The bipartisan issue is one Warren – a frequent critic of Powell’s – and Scott – an ally of President Donald Trump, who’s repeatedly complained about the Fed chair – have drawn attention to before.
The senators introduced a similar bill in March 2023, amid regional bank failures, seeking to have the Fed IG be appointed by the president and confirmed by the Senate. They also, later that year, pressed the Fed IG to share his salary information; in Tuesday’s letter, they referred to the IG’s “perverse compensation package,” which was about $378,000 two years ago.

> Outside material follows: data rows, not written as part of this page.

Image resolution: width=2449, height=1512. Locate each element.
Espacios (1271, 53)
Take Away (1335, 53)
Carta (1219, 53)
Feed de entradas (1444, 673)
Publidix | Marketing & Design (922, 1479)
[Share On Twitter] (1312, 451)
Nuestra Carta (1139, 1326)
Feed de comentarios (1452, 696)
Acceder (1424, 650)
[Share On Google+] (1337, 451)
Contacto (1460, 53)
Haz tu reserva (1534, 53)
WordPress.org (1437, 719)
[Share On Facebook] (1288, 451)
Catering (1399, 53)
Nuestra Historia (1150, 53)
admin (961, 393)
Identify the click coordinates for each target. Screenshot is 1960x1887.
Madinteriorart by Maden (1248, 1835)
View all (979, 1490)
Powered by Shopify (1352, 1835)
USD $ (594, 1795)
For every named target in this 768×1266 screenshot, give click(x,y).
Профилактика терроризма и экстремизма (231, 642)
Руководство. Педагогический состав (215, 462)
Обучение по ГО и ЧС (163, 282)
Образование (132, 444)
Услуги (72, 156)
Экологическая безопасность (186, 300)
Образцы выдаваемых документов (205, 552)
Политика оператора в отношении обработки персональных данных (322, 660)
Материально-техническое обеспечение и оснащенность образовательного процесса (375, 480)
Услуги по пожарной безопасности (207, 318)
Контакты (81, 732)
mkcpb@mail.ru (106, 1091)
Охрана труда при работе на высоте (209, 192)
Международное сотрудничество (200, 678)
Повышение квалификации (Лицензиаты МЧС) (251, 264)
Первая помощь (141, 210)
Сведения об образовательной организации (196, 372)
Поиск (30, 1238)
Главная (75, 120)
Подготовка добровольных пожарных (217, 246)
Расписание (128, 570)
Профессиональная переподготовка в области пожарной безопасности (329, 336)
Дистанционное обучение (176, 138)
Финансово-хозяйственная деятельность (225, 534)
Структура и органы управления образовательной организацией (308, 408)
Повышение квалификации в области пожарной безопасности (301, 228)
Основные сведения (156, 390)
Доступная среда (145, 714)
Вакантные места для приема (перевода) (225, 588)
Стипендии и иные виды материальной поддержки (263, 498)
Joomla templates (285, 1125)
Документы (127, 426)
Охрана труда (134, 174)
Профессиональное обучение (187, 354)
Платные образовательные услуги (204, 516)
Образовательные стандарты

Currently, the IG is tasked with overseeing and holding accountable Fed officials who’ve installed the person in the role, posing serious conflicts of interest, Warren and Scott said.
Bialek failed to “aggressively” hold senior Fed officials accountable amid ethics concerns, regulatory failures and bank collapses, lawmakers asserted.
That includes Fed official “misbehavior,” such as Fed leaders’ 2020 trades of individual stocks and investments while setting monetary policy in response to the COVID-19 pandemic, and hundreds of prohibited trades by Federal Reserve Bank of Atlanta President Raphael Bostic, Warren and Scott noted.
The former led the Fed to implement new rules barring board governors, regional presidents and senior staff from buying individual stocks, holding investments in individual bonds or agency-backed securities, or entering into derivatives.
Rather than having the Fed chair select the IG, a presidential selection and Senate confirmation is “the same process by which inspectors general for major federal agencies are selected,” and would ensure that “future Fed IGs operate independently of the Board,” the senators wrote.
Prior to serving as IG for the Fed and CFPB, Bialek was deputy inspector general and counsel at the Environmental Protection Agency for a dozen years, deputy counsel at the State Department for 12 years, and assistant counsel at the Commerce Department for seven years, according to his LinkedIn profile.